** STATED GOAL **
Put the rows below, from the first line through the line containing "Action: click(x=425, y=568)", into a JSON list of strings, one per line, skipping blank lines. Leave the pictures out.

** Target position records **
==================================================

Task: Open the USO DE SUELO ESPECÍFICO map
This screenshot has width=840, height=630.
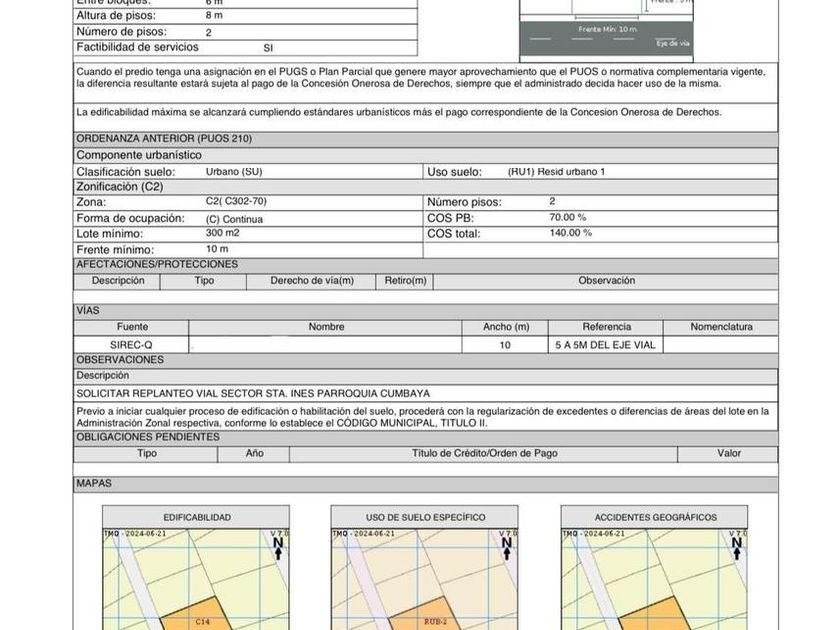Action: click(x=425, y=568)
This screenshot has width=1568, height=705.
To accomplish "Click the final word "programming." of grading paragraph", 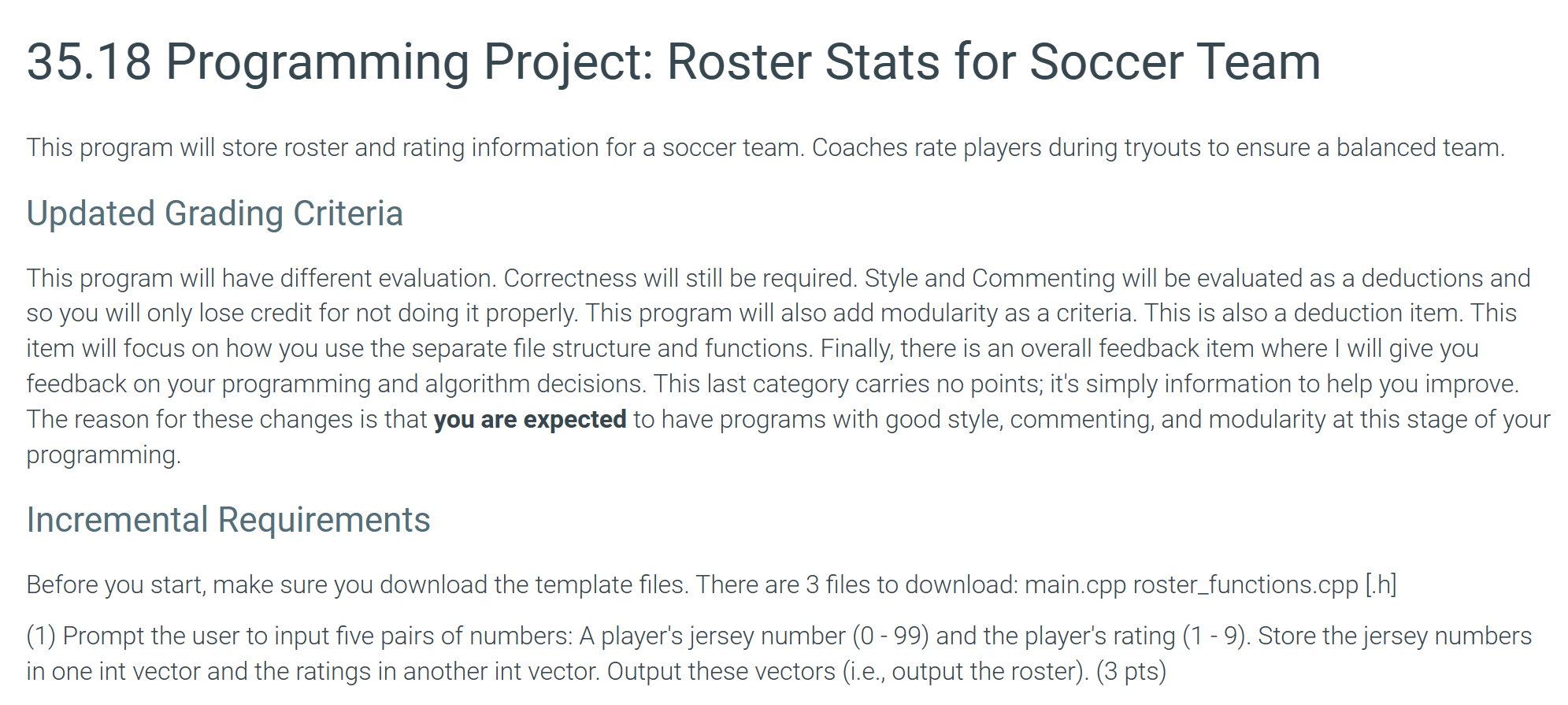I will point(104,455).
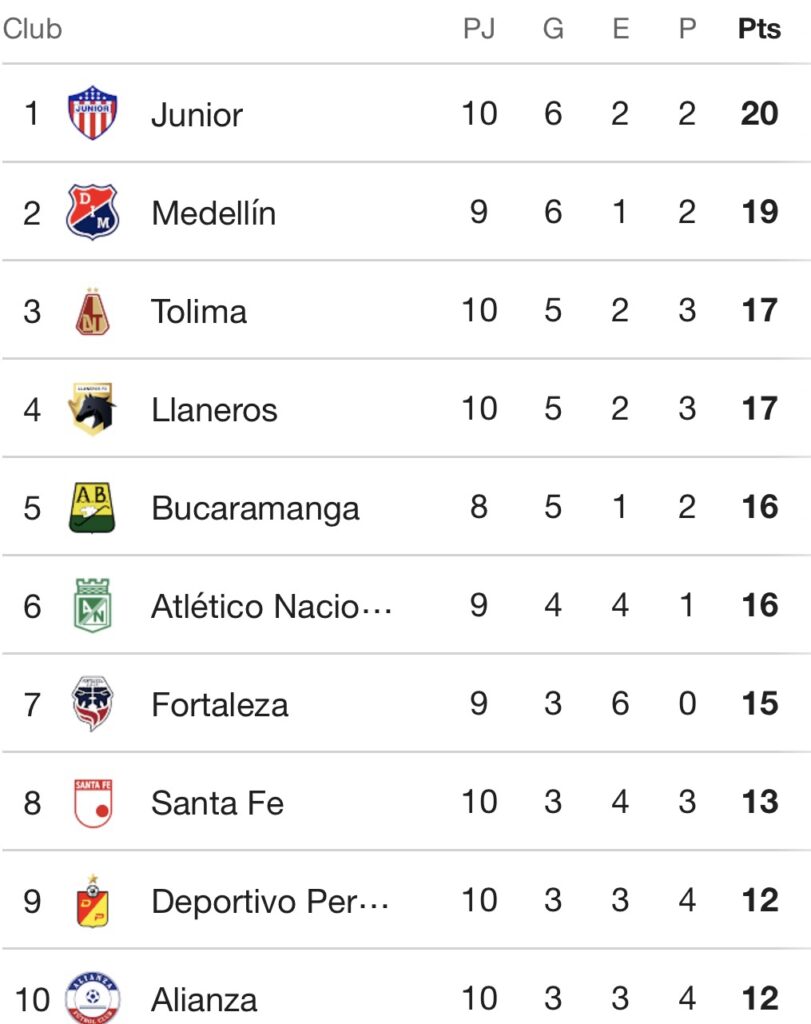Open the Junior team name link
The image size is (811, 1024).
[197, 114]
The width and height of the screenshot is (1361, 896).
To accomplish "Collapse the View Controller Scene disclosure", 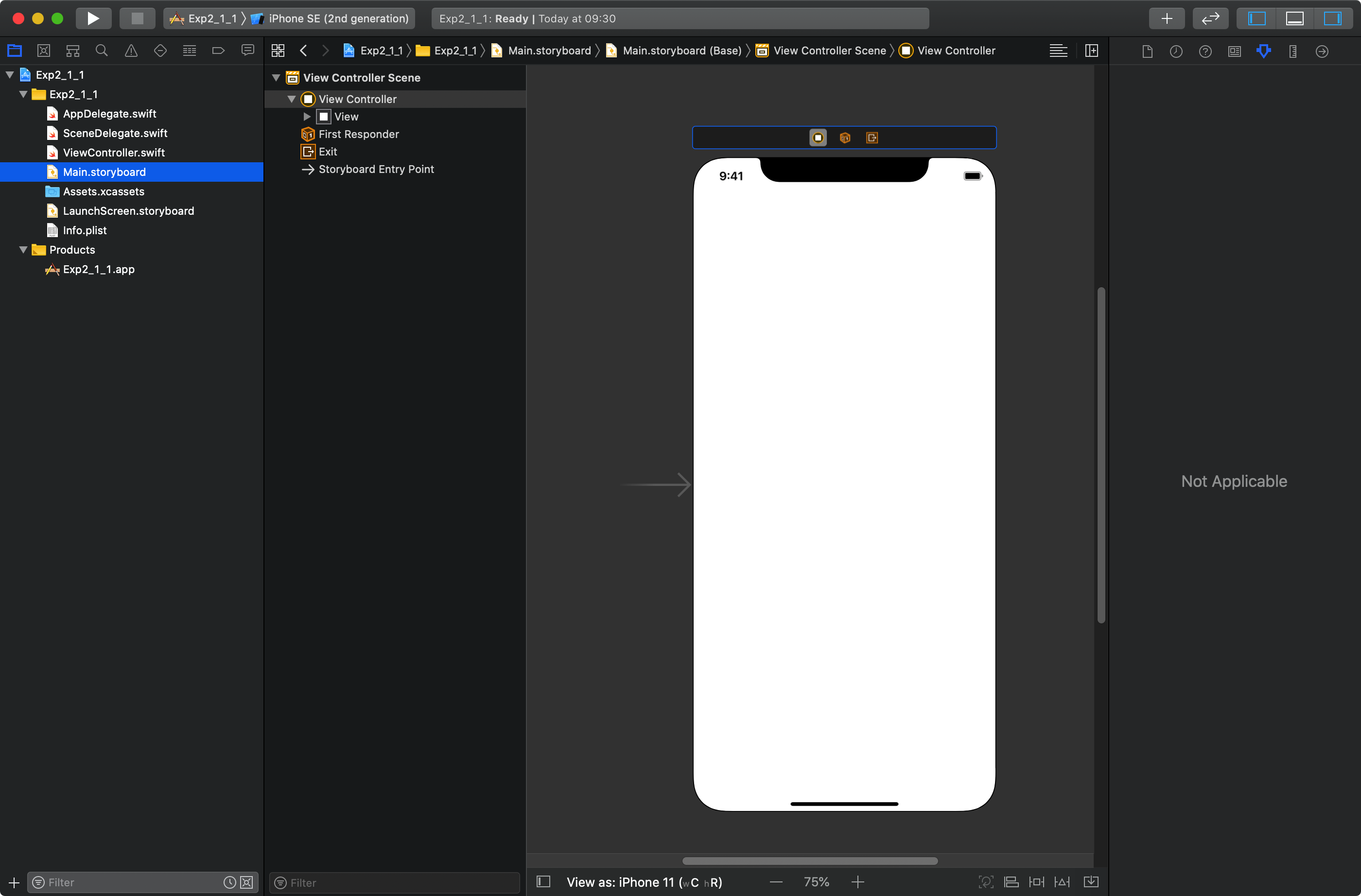I will point(276,78).
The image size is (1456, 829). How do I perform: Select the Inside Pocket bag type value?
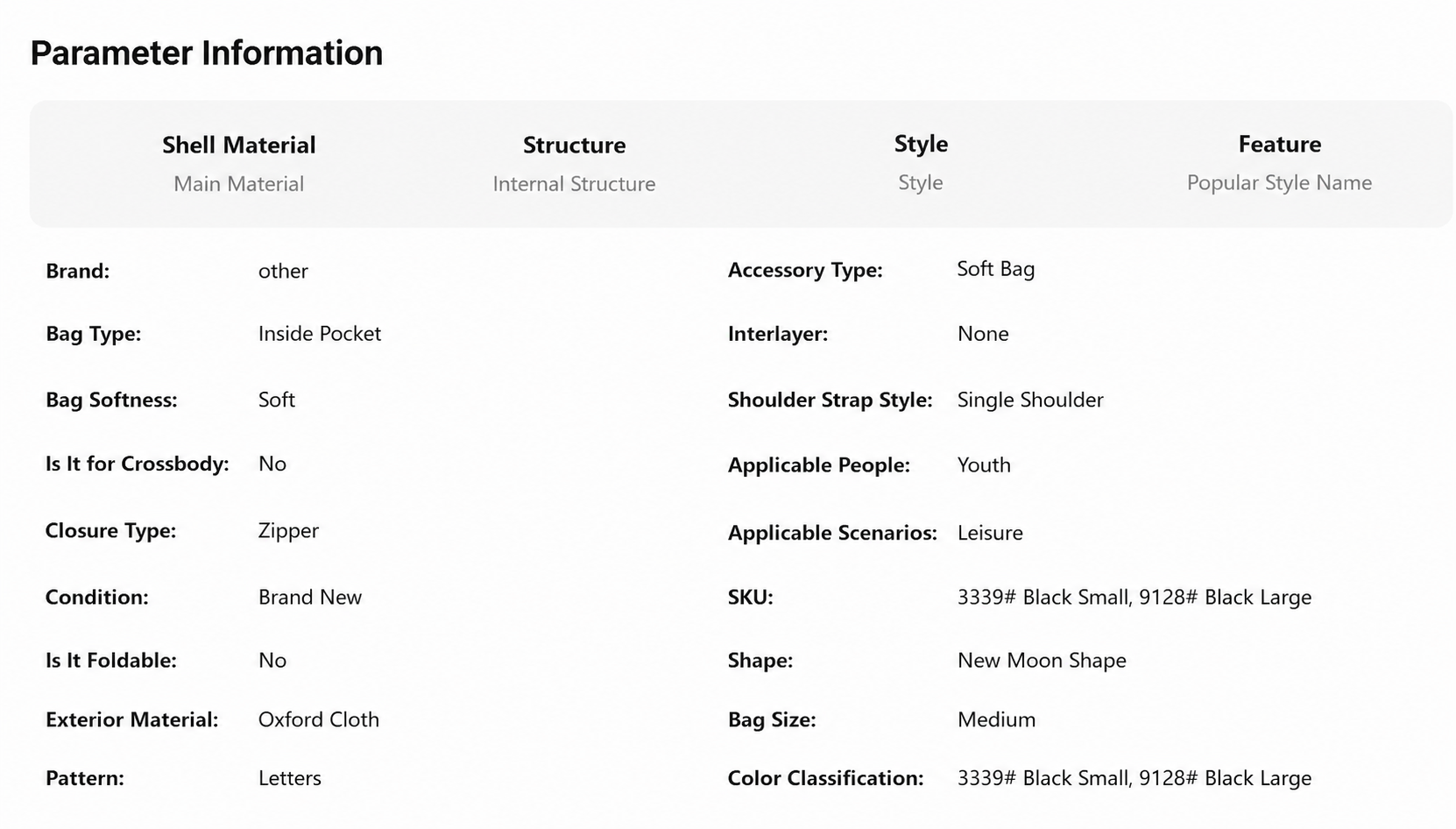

==================================================

** TASK OUTPUT **
[
  "Task: Open the USO DE SUELO ESPECÍFICO map",
  "This screenshot has width=840, height=630.",
  "Action: click(x=425, y=568)"
]